[PASSAGE PROVIDED]

Invasive Exotic Plants

 

WHAT IS AN INVASIVE EXOTIC PLANT?

Chinese tallow (popcorn tree) leaves and fruit

An exotic plant is one that has been introduced to an area from outside its native range, either accidentally or purposefully. Over time, many of these exotic plant species become naturalized, meaning that they are capable of sustaining themselves outside of their original ranges.

An invasive exotic plant is a naturalized exotic plant that spreads throughout the environment and displaces existing native vegetation by out-competing native species. These invasive plants often thrive because the naturally limiting factors that kept them under control in their native range (e.g., diseases and insects) are missing. The invasive exotic species are able to dominate native plants, and eventually alter the natural environment.

WHY SHOULD I CARE?

According to the University of South Florida, nearly one-third of the plants growing wild in Florida are non-native, and many are becoming serious problems. Once invasive plants take over our native plants, Florida’s natural biodiversity is destroyed. It costs billions of dollars to control invasive exotic plants and it is usually very difficult to eradicate them completely.

ARE THERE INVASIVE EXOTIC PLANTS IN MY AREA?

Yes!!  There are several species of invasive exotics that have become problematic in Northwest Florida.

Click here for a list of:  Invasive Exotic Plants in Northwest Florida

Bay County Conservancy volunteers continue to work diligently to remove (and prevent the spread of) several species of  invasive exotic plants that have intruded on some Conservancy properties. The worst offenders are: Chinese Tallow (popcorn tree), Japanese Climbing Fern, Chinese Privet, Wild Taro, and Air Potatoes. More information about some of these plant species can be found by clicking on the links below:

Spraying popcorn tree “resprouts”

Chinese Tallow (Popcorn Tree) “Exotic Ornamental Gone Wild”

Air potato (Dioscorea bulbifera)

 

 

For more information about how to identify and eradicate  invasive plants, visit:

The University of Florida’s Center for Aquatic & Invasive Plants

http://plants.ifas.ufl.edu/parks/northwest_region.html

The Florida Exotic Pest Plant Council

http://www.fleppc.org/FLEPPC_main.htm

WHAT CAN I DO TO HELP? 

Learn to identify these and other invasive, exotic weeds.

Remove known invasive plants from your property and  continue to check if plantings are invasive before you purchase them.

Educate friends, neighbors, and local nurseries about the problems caused by invasive, exotic plants.

If you find a weed-infested area, inform the landowner or land manager so they can take steps to control the problem.

Avoid spreading exotic plants you may come in contact with while enjoying outdoor activities by removing seeds & plant fragments from clothing & equipment before leaving the area.

Never take plants from a wild area for transplanting or ornamental purposes if you aren’t sure what they are!

[WORK ORDER A] From the page on invasive exotic plants, copy the passage from "For more information" up to and including "DO TO HELP?".
[WORK ORDER B] Sum up the page on invasive exotic plants in two sentences.
The listing has nothing to do with the page on invasive exotic plants.

[RECORDED DATA]

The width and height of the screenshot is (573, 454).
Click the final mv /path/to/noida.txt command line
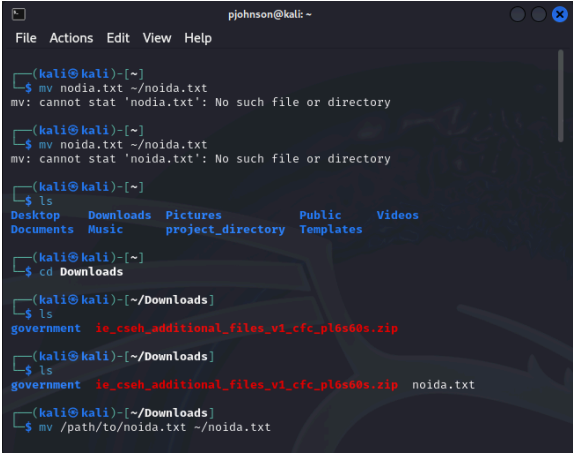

[EXPECTED ANSWER A]
For more information about how to identify and eradicate  invasive plants, visit:

The University of Florida’s Center for Aquatic & Invasive Plants

http://plants.ifas.ufl.edu/parks/northwest_region.html

The Florida Exotic Pest Plant Council

http://www.fleppc.org/FLEPPC_main.htm

WHAT CAN I DO TO HELP?

[EXPECTED ANSWER B] An invasive exotic plant is a naturalized plant from outside its native range that spreads, out-competes native species, and can alter the natural environment, often because the diseases and insects that kept it in check at home are missing. Several such species are problems in Northwest Florida, and Bay County Conservancy volunteers work to remove the worst of them: Chinese tallow, Japanese climbing fern, Chinese privet, wild taro, and air potatoes.